■ **What you need to do**:
Reproduce the records starting at the line that contains "Where should I" and ending at the line that contains "(x=146, y=42)", switching "toolbar" to "header bar" and keeping everything else unchanged. Omit the pictures from your answer.

■ **Records shown**:

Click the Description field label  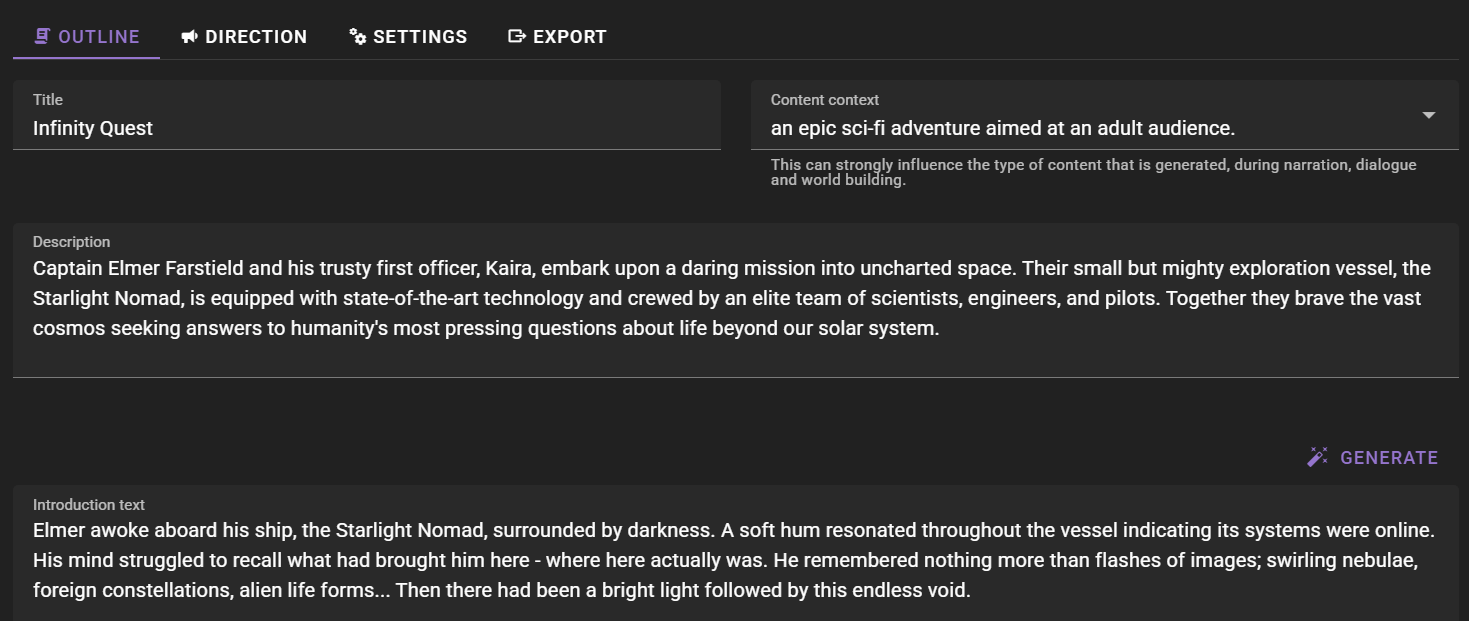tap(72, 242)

==

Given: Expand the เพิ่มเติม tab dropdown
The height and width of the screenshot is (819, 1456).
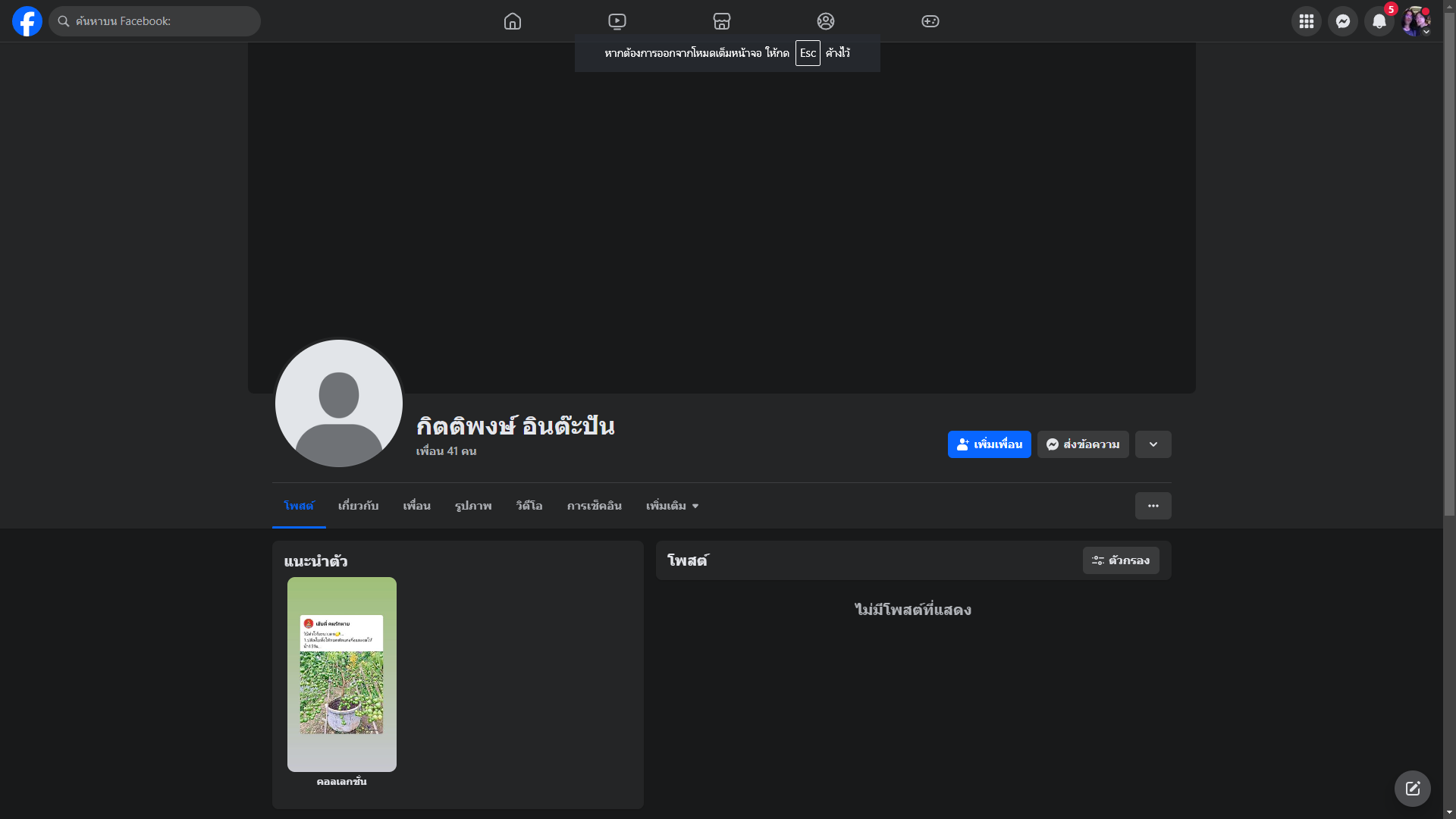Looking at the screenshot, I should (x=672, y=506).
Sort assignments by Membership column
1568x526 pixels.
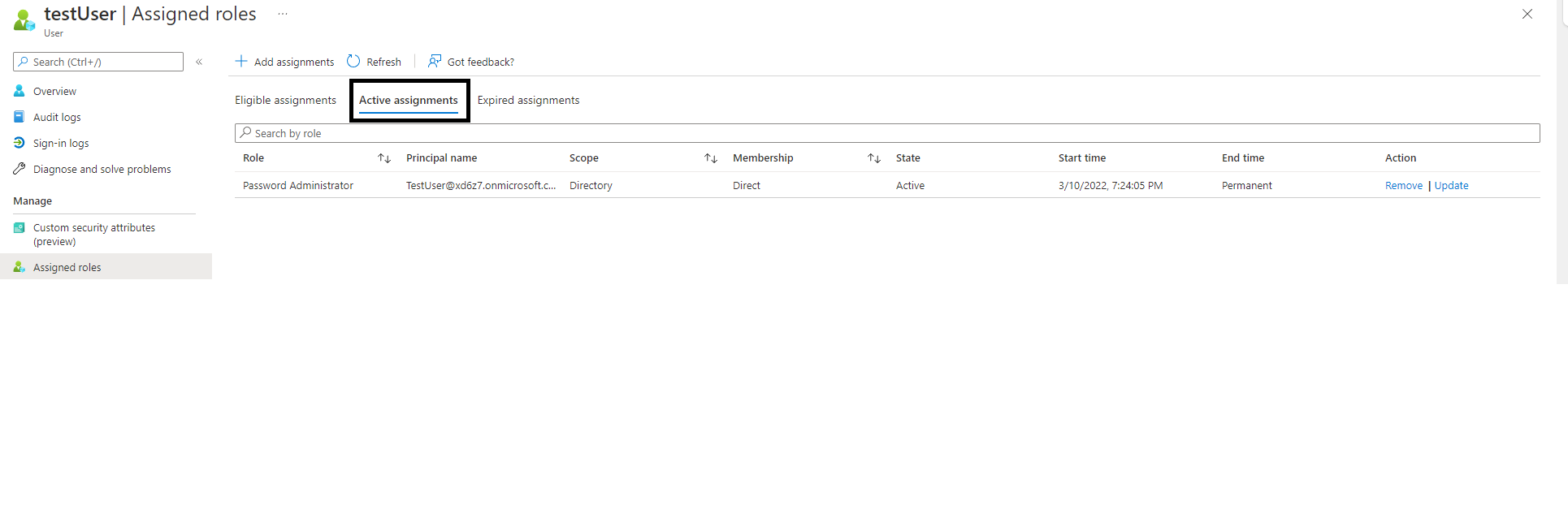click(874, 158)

...

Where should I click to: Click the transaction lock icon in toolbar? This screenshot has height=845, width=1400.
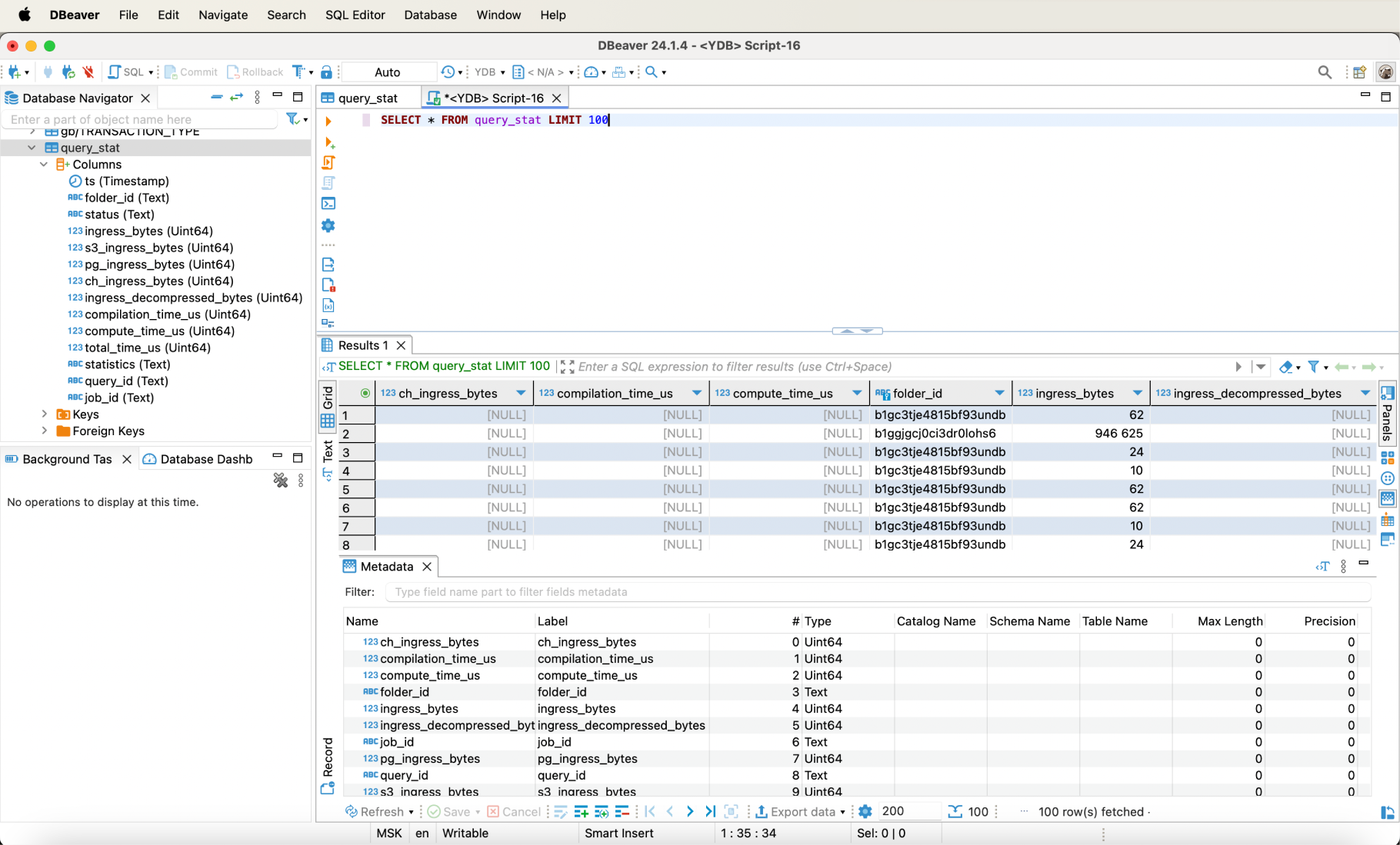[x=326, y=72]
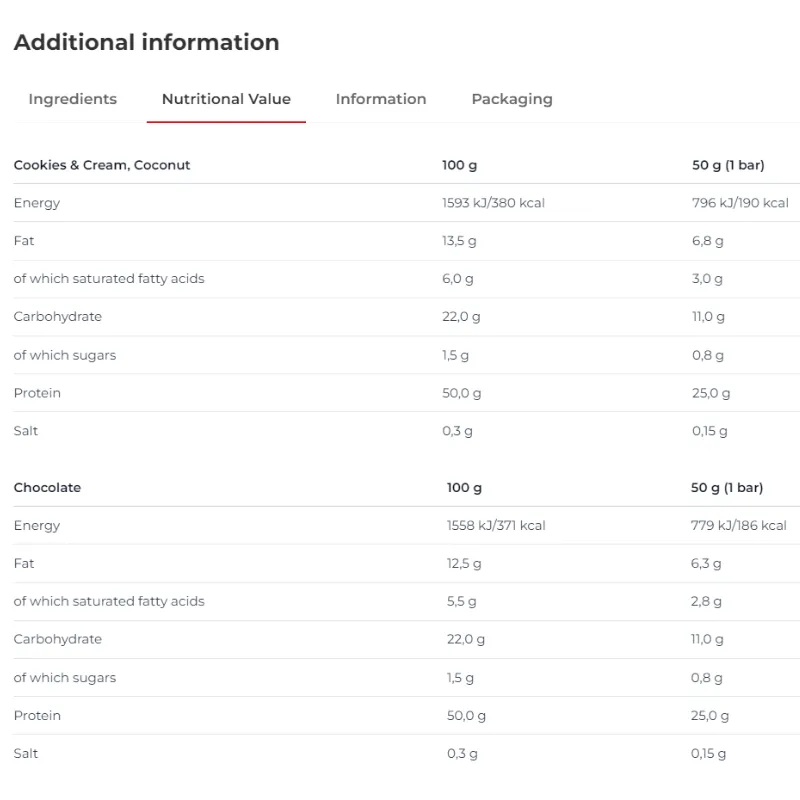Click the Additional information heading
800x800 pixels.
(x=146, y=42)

■ **Exercise result**:
Where should I click to: Click the transaction lock icon in header bar? This screenshot has height=845, width=1400.
[x=326, y=72]
Click the Additional information heading
800x800 pixels.
(x=146, y=42)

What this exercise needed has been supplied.